Durkheim decía que la criminalidad era señal de una sociedad sana; no está
justificando su violencia, sino su poder insurreccional. Está revelando que para la
sanidad social, se requieren manifestaciones de subversión del establishment, una
fuerza rival que limite y reafirme el poder oficialista. Es ahí donde se abrazan y se
aporrean poesía y crimen, se abrigan en el frío de los márgenes, pero no se reconocen
como iguales. Como dos hermanos, no pueden amarse (en el sentido griego del philos)
sin agarrarse a combos; pelean, se reconcilian y vuelven a pelear. Porque tanto el
crimen como la poesía son escapatorias confesionales. En la conjura de la
transformación, del movimiento jurídico, el crímen embiste escandaloso pero tropieza
con sus propios pasos. La literatura en cambio, avanza infinitamente más
desapercibida, abriendo el camino como una aplanadora irrefrenable. El crimen como
requisito de sanidad de la sociedad y la literatura como condición de vigor del derecho.
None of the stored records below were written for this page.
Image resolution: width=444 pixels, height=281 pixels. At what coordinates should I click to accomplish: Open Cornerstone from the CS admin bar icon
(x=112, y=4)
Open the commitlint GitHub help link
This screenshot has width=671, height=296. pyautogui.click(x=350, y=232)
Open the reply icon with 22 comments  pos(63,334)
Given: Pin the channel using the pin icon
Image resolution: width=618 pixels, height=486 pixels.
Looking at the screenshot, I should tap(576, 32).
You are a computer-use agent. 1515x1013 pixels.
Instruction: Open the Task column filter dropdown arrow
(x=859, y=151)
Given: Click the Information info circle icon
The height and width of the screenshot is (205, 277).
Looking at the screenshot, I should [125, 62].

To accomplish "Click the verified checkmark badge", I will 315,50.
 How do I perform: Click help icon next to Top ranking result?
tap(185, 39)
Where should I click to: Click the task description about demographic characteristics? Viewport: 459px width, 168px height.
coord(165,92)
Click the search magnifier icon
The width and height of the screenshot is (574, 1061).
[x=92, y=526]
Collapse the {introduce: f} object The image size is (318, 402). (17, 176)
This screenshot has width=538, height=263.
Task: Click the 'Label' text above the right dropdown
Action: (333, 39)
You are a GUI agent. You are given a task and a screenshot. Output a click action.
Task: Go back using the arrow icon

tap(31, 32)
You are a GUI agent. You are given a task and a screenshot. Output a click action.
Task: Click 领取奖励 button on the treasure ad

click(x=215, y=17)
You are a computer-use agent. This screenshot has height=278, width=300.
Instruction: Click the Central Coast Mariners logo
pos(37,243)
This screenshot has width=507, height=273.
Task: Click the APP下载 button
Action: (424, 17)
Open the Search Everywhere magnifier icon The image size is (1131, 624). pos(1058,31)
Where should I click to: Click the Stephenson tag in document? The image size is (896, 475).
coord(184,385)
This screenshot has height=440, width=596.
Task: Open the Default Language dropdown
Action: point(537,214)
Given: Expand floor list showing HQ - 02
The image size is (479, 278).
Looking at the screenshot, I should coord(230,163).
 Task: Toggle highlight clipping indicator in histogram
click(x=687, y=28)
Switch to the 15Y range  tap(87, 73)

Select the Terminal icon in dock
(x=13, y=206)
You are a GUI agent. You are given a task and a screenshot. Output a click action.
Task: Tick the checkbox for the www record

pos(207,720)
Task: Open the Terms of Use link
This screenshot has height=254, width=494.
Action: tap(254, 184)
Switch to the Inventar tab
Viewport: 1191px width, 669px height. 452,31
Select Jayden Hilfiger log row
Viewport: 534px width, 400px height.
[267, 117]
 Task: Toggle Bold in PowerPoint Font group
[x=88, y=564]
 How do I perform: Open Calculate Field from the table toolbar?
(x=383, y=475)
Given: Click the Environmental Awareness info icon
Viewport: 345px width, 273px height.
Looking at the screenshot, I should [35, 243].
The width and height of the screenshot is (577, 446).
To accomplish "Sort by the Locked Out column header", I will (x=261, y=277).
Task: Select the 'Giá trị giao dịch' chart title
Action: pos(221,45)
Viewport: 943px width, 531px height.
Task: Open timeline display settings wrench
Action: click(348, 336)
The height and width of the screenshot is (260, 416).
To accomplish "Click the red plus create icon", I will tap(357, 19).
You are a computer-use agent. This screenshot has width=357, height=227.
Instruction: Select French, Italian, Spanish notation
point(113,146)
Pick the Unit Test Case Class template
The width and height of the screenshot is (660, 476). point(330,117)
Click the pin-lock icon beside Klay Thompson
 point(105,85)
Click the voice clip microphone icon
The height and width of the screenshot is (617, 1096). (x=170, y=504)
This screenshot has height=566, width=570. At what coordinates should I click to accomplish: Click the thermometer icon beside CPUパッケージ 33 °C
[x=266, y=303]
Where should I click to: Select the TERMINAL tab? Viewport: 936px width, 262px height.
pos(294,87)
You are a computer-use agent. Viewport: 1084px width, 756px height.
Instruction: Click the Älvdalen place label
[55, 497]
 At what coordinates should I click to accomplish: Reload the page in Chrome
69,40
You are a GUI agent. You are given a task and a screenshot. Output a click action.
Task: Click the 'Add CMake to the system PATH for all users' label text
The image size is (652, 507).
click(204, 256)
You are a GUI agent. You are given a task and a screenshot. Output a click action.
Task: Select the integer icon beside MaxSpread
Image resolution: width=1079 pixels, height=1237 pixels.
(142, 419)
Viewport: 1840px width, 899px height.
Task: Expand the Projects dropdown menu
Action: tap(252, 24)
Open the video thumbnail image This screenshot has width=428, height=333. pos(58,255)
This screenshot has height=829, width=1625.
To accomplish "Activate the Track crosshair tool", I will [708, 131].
El crimen acusa y la justicia castiga, la literatura acusa y la justicia se ve obligada a
retractarse (no hace más falta que ver a Zola y el caso Dreyfuss). Porque para
Durkheim, el crimen es cualquier acto que ofende a la conciencia colectiva, y el criminal
es el agente que lucha contra la mano invisible que castiga (podríamos cambiar la
palabra crimen por literatura y criminal por poeta y la frase aun tendría sentido). El
castigo, como figura jurídica, es la materialización de todos esos artículos etéreos y
contratos tácitos, es lo que le entrega materialidad al derecho, la justicia necesita al
crimen y viceversa. La interacción entre justicia y crimen deviene en una lucha oscura
para reafianzar la unidad social, reafirmar los axiomas que forman el lazo común que
nos une. A diferencia de lo que creía Platón, tanto el crimen como la poesía son útiles
por una misma razón: son indispensables para la evolución, tanto política como moral,
del derecho. Sin crimen, no existe el derecho, sin la literatura, el derecho se convierte
en el tirano. ¿Qué tienen en común la literatura y el derecho? Ambos pretenden
domesticar el mundo. ¿Qué tienen en común la literatura y el crimen? Ambos son un
insulto necesario a la sensatez del poder.